(Dataset items)
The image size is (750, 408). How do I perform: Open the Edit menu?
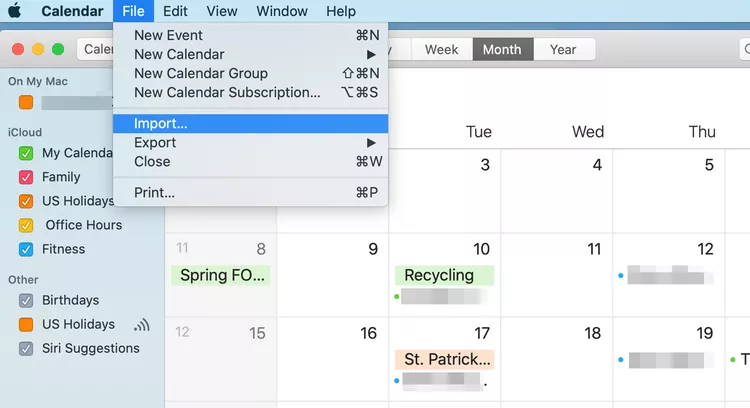[175, 11]
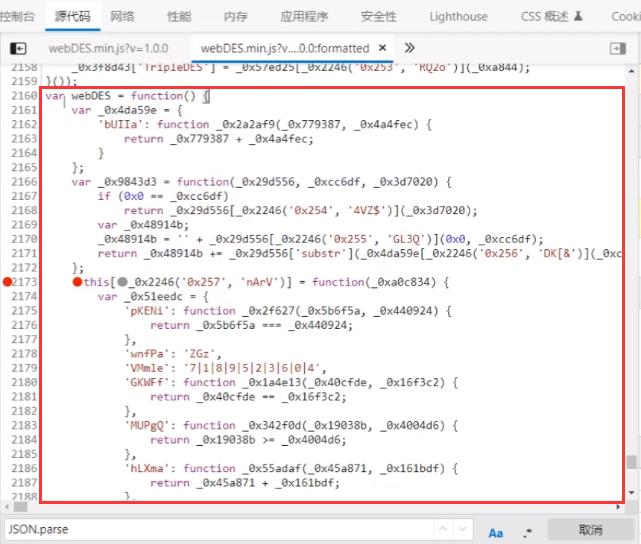Switch to 控制台 console tab

pyautogui.click(x=18, y=16)
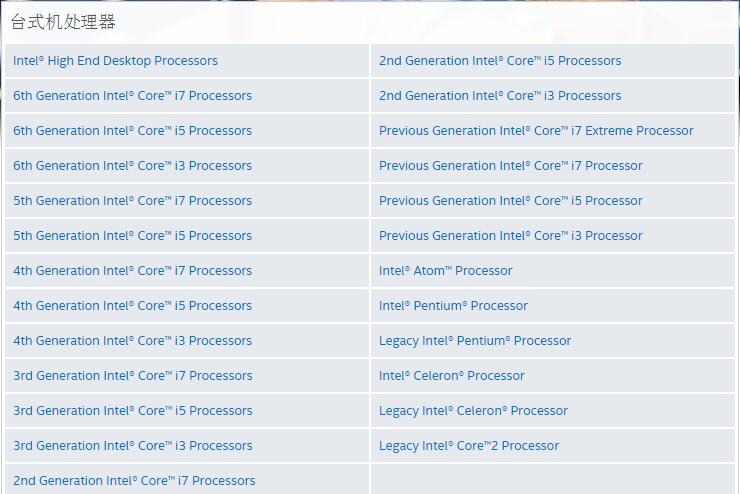This screenshot has width=740, height=494.
Task: Select Previous Generation Intel Core i5 Processor
Action: pyautogui.click(x=511, y=201)
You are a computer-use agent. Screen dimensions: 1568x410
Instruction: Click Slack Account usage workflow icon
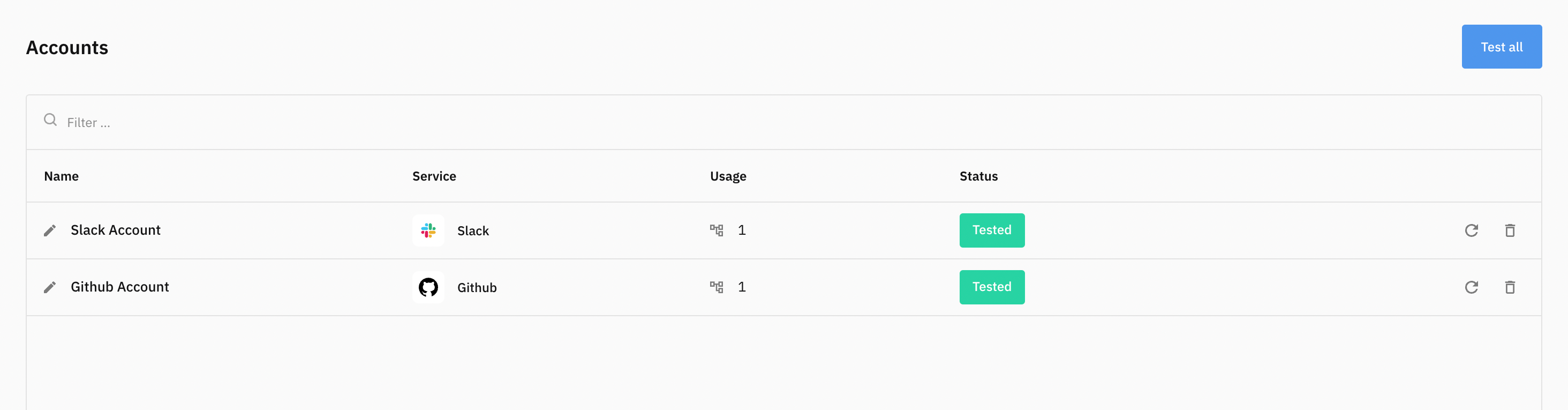[717, 230]
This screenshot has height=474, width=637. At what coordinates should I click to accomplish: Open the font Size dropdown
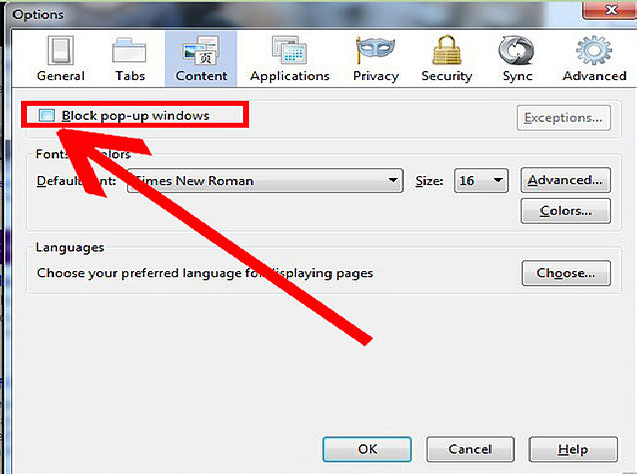481,180
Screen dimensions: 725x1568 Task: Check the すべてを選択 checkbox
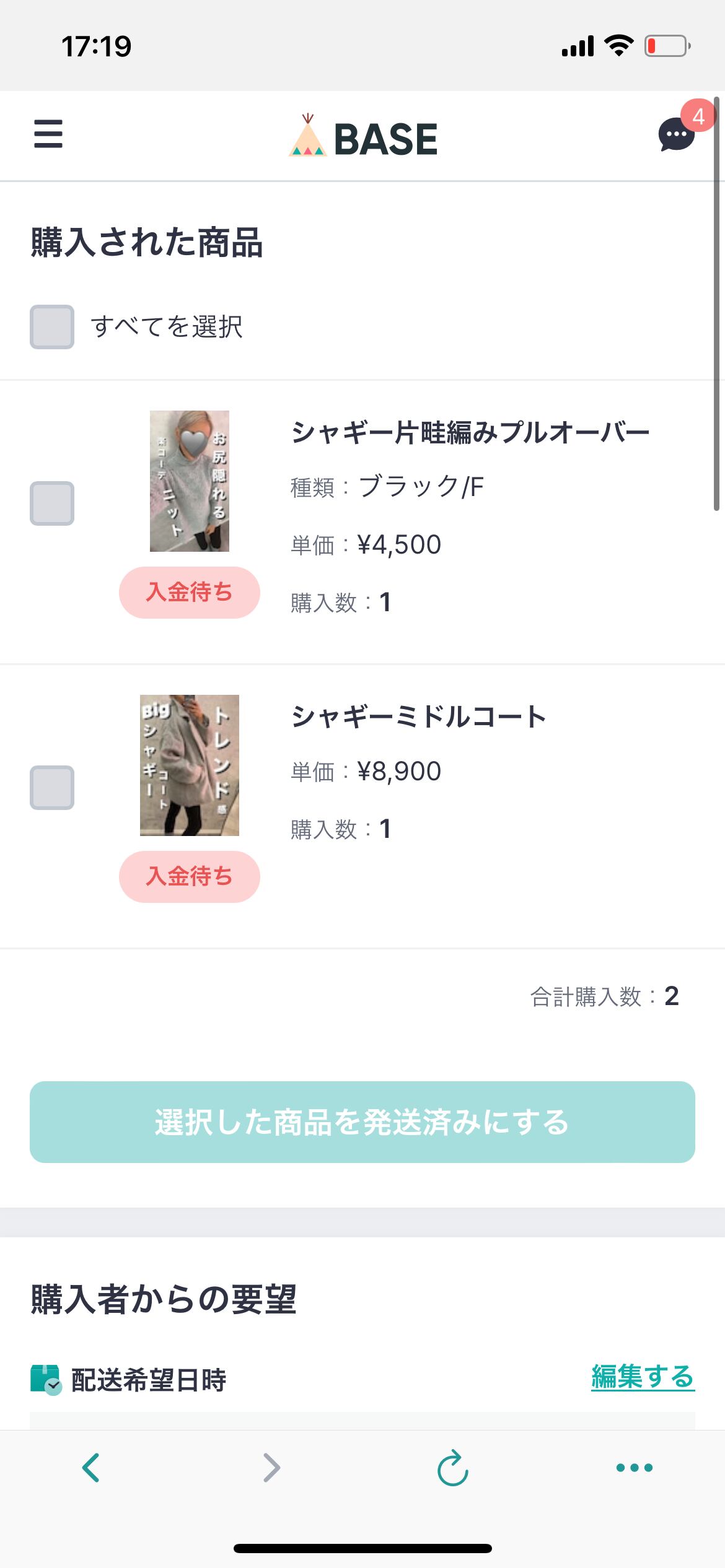click(x=52, y=326)
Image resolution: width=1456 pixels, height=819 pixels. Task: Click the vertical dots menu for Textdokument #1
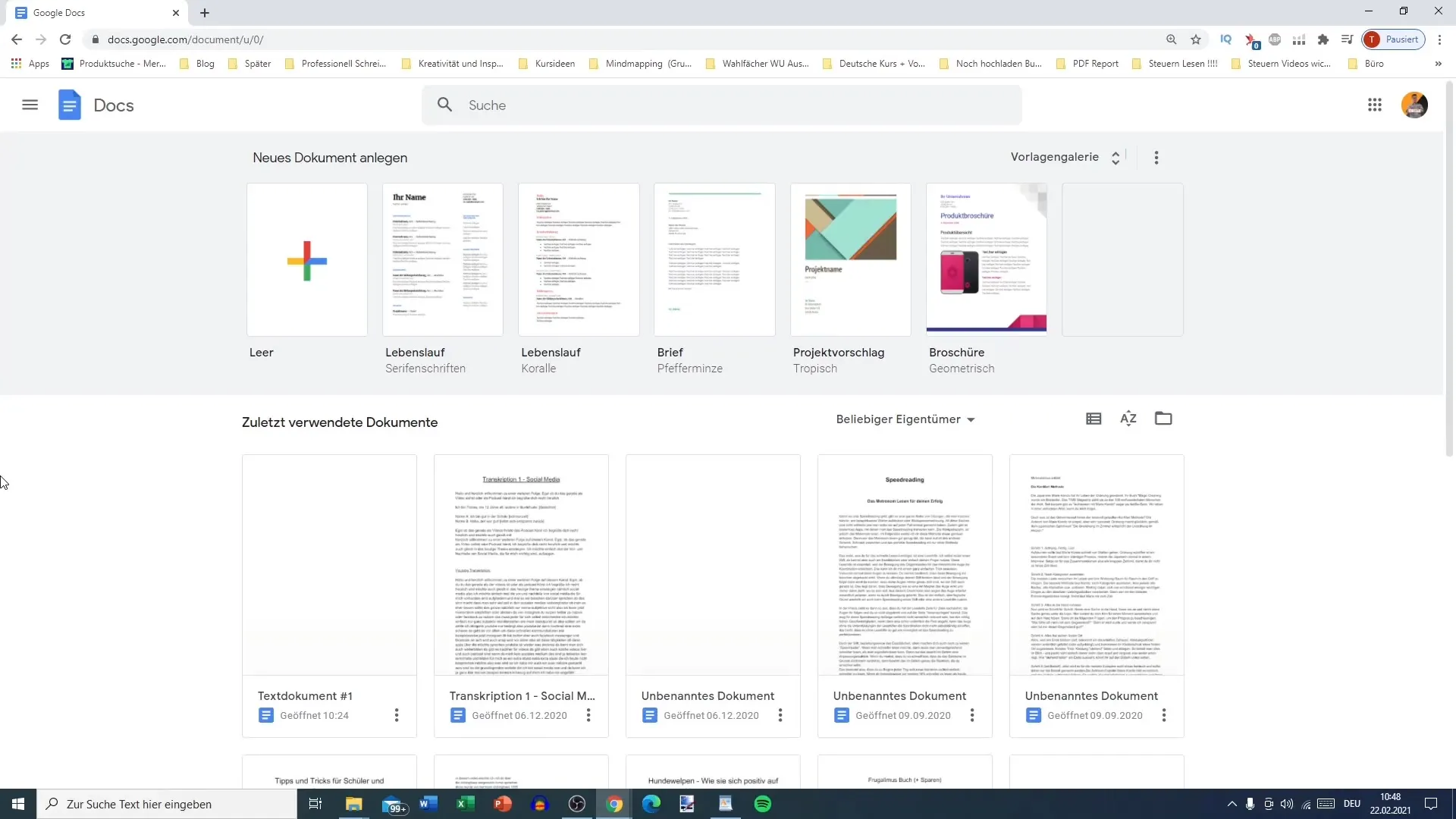[x=396, y=716]
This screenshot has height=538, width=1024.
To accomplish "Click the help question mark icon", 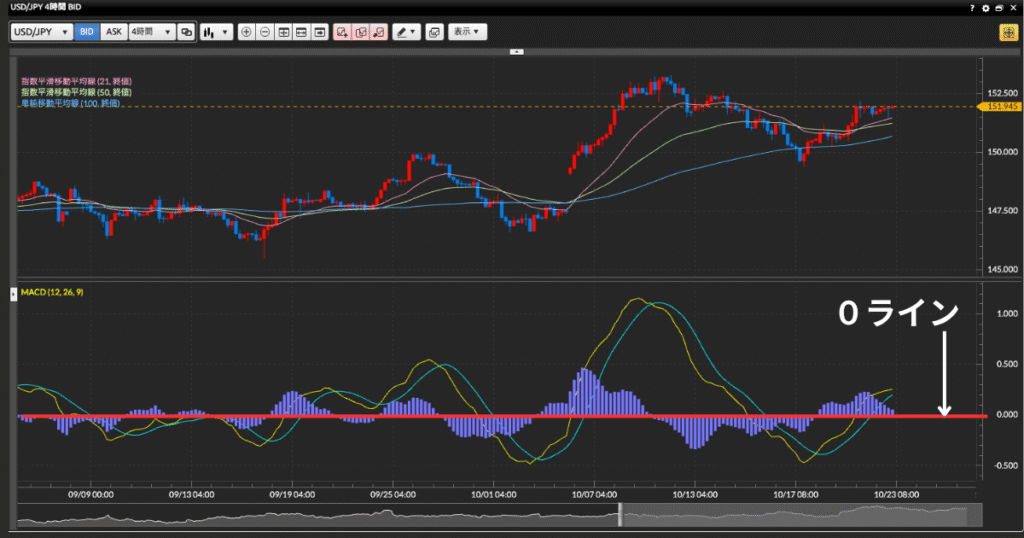I will click(972, 7).
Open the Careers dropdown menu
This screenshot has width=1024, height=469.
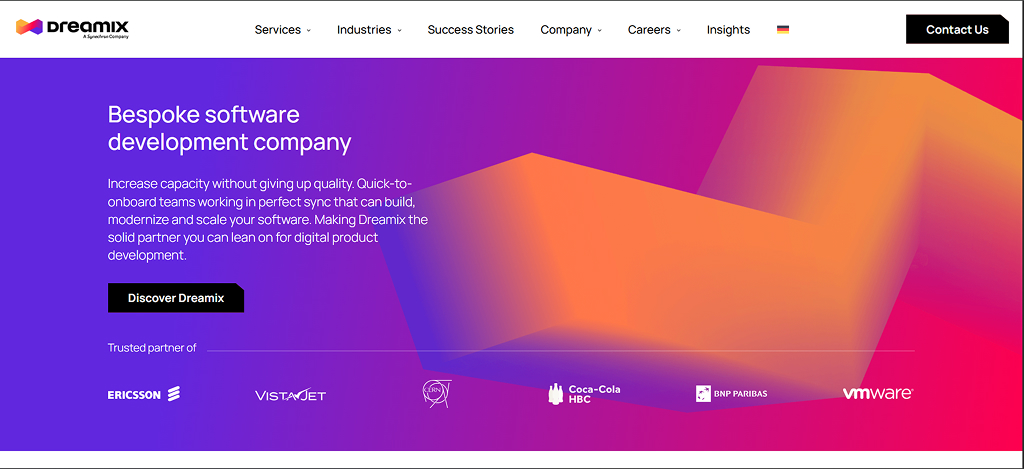point(654,30)
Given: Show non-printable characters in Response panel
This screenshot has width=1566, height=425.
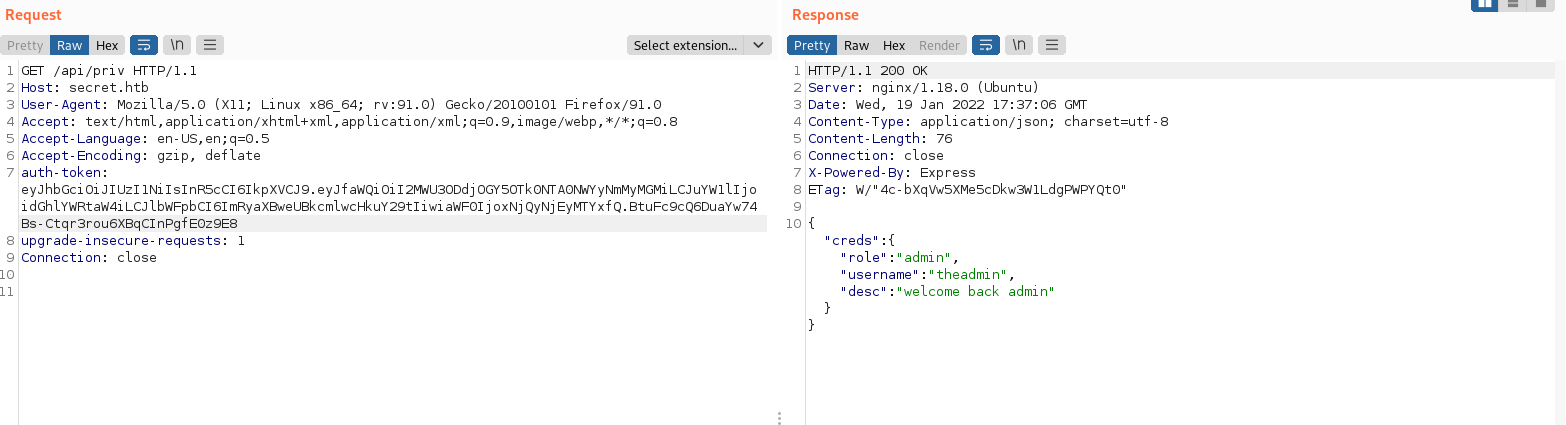Looking at the screenshot, I should pos(1019,45).
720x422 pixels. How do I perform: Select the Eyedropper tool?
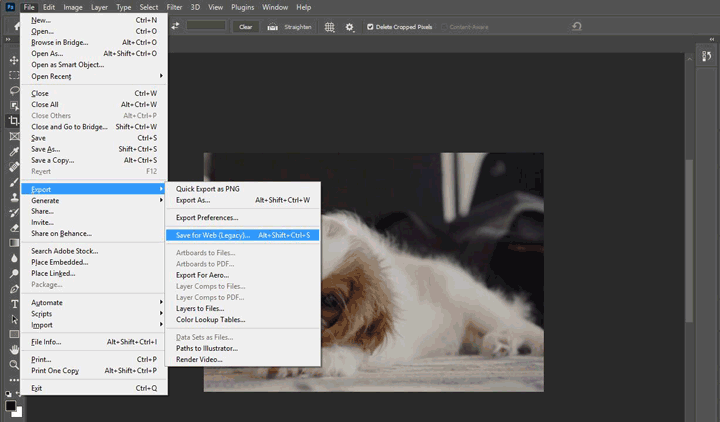pos(14,152)
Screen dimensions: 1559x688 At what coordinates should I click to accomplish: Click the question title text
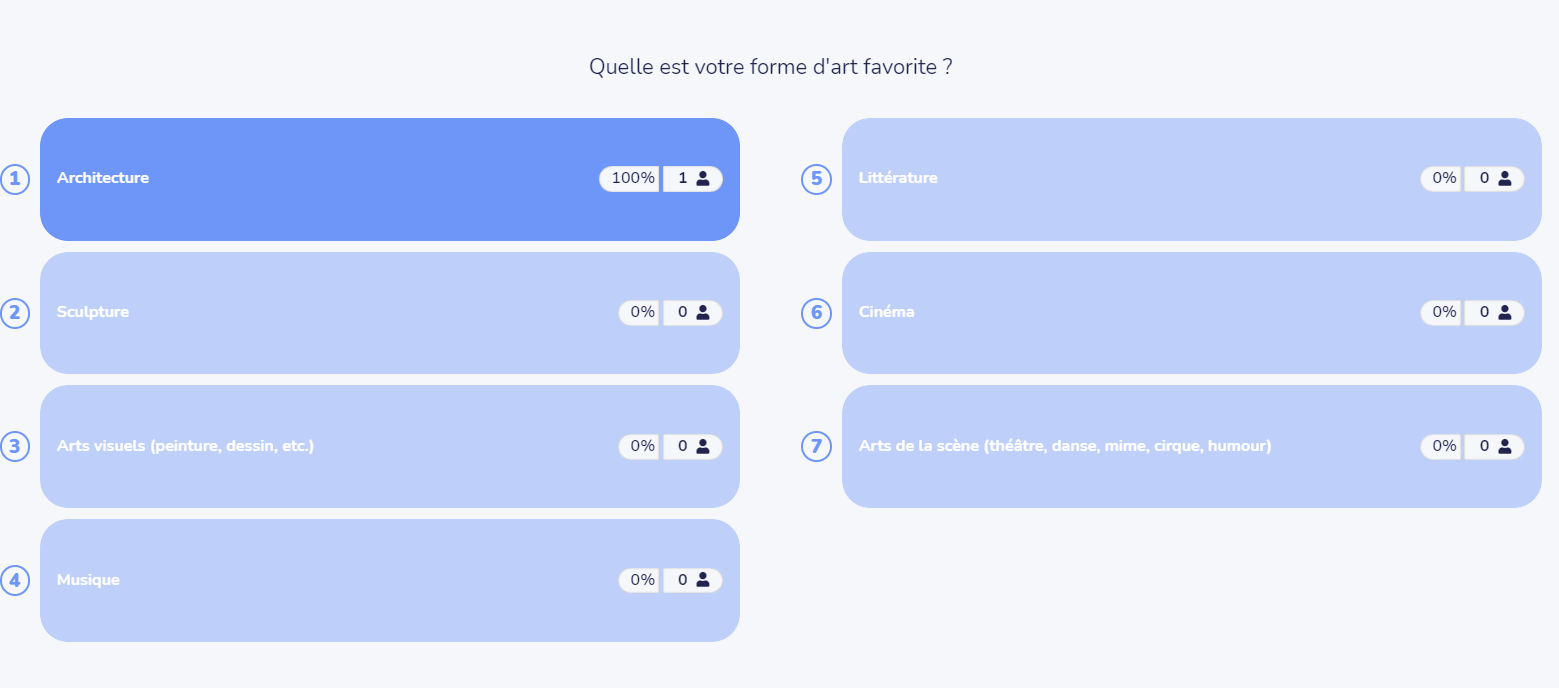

Requirement: In the records above, locate the line containing "Open the Careers dropdown menu", then copy exactly that line and every line after it through the end, omitting pictures.

Solved exercise:
Open the Careers dropdown menu
This screenshot has width=1024, height=469.
point(654,30)
Given: Show non-printable characters in Response panel
This screenshot has width=1566, height=425.
Looking at the screenshot, I should pos(1019,45).
720x422 pixels. How do I perform: Select the Eyedropper tool?
pos(14,152)
Screen dimensions: 1559x688 At what coordinates should I click to accomplish: Click the question title text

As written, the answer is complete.